> Data for analysis

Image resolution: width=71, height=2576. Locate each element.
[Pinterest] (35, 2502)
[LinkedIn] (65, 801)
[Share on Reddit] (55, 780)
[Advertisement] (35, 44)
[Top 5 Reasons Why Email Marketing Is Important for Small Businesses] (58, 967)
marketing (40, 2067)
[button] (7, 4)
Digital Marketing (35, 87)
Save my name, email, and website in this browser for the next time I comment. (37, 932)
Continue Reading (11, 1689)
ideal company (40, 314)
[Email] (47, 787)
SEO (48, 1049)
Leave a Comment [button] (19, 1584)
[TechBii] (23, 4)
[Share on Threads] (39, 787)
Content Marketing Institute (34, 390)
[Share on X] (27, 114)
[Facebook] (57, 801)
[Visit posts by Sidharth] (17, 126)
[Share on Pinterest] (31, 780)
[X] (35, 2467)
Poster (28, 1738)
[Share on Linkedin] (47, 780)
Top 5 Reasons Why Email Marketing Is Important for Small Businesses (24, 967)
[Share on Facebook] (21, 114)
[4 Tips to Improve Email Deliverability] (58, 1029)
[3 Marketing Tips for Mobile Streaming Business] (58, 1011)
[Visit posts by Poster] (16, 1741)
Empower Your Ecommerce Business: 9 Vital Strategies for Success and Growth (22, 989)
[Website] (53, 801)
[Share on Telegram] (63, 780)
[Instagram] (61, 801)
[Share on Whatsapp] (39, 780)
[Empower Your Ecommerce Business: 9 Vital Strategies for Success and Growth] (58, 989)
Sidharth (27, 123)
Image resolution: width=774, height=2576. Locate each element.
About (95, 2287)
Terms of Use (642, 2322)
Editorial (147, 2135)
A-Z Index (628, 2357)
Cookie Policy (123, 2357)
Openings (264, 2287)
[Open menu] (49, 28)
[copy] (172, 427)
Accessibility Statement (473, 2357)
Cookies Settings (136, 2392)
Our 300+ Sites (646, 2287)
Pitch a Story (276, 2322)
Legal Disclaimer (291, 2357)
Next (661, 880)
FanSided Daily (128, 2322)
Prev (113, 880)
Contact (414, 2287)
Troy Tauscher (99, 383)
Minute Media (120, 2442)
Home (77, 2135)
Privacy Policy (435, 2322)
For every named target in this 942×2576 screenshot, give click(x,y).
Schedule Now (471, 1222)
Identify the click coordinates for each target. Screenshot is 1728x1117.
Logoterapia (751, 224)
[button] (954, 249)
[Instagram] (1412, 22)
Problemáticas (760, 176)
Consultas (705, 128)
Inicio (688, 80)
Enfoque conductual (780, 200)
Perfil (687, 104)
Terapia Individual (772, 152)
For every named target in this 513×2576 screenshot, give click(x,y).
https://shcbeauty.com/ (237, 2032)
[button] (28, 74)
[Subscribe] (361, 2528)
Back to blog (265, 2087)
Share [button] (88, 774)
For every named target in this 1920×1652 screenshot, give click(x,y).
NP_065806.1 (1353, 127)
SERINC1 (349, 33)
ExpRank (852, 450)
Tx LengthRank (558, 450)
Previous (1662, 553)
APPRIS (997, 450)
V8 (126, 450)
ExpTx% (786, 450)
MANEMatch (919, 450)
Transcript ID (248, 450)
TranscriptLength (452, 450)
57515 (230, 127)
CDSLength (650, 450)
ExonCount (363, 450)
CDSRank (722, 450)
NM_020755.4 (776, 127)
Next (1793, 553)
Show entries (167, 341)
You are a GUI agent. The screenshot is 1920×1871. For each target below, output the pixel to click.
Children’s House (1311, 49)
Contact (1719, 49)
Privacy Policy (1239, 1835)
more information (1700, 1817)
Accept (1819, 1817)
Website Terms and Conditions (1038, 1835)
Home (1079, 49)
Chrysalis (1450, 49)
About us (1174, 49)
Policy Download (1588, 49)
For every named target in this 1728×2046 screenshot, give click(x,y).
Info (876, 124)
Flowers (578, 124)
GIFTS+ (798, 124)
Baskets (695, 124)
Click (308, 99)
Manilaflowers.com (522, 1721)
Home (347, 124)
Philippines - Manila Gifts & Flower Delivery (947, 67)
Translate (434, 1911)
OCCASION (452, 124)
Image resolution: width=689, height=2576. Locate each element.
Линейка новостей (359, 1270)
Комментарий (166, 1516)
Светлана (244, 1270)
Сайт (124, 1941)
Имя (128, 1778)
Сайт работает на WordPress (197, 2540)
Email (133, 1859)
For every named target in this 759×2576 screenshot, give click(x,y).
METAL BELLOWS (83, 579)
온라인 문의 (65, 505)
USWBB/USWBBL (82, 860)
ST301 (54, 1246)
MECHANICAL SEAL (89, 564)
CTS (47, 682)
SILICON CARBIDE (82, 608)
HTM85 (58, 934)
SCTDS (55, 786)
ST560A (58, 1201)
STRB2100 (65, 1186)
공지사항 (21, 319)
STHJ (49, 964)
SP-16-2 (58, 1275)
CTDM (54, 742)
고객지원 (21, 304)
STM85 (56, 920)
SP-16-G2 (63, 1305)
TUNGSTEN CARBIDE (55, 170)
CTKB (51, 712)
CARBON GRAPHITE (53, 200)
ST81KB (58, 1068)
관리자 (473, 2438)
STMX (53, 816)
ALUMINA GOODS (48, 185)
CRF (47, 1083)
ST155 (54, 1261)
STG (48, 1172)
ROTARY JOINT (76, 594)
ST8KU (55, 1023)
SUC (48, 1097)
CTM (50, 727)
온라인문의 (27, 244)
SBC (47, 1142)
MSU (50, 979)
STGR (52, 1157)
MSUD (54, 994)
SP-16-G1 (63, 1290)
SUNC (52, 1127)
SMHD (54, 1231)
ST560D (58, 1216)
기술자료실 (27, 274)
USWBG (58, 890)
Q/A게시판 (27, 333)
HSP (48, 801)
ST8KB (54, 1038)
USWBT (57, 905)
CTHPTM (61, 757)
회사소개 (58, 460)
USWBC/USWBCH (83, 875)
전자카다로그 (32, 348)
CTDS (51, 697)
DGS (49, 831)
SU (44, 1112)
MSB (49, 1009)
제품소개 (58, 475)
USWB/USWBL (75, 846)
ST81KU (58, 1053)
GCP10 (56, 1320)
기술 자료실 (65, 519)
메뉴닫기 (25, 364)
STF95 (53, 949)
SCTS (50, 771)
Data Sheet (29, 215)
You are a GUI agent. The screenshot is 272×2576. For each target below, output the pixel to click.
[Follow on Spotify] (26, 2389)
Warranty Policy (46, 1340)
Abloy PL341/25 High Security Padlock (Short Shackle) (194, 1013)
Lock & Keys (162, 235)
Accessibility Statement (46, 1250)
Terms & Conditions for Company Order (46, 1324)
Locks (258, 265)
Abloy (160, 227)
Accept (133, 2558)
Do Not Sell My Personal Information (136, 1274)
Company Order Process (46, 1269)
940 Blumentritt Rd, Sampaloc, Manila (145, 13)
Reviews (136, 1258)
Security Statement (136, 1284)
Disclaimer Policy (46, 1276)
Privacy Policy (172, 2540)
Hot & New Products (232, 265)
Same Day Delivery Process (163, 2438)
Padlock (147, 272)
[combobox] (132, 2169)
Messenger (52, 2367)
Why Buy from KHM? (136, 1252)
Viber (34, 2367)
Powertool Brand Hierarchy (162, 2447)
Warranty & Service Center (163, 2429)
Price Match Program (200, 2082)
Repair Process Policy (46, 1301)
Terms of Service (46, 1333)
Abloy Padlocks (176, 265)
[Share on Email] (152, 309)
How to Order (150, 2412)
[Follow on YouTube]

> Task brief
Go through the material above and output exactly the lines from the one containing "Previous (1662, 553)" through the one containing "Home (347, 124)".

> Response area
Previous (1662, 553)
APPRIS (997, 450)
V8 (126, 450)
ExpTx% (786, 450)
MANEMatch (919, 450)
Transcript ID (248, 450)
TranscriptLength (452, 450)
57515 (230, 127)
CDSLength (650, 450)
ExonCount (363, 450)
CDSRank (722, 450)
NM_020755.4 (776, 127)
Next (1793, 553)
Show entries (167, 341)
You are a GUI agent. The screenshot is 1920×1871. For each target below, output the pixel to click.
Children’s House (1311, 49)
Contact (1719, 49)
Privacy Policy (1239, 1835)
more information (1700, 1817)
Accept (1819, 1817)
Website Terms and Conditions (1038, 1835)
Home (1079, 49)
Chrysalis (1450, 49)
About us (1174, 49)
Policy Download (1588, 49)
For every named target in this 1728×2046 screenshot, give click(x,y).
Info (876, 124)
Flowers (578, 124)
GIFTS+ (798, 124)
Baskets (695, 124)
Click (308, 99)
Manilaflowers.com (522, 1721)
Home (347, 124)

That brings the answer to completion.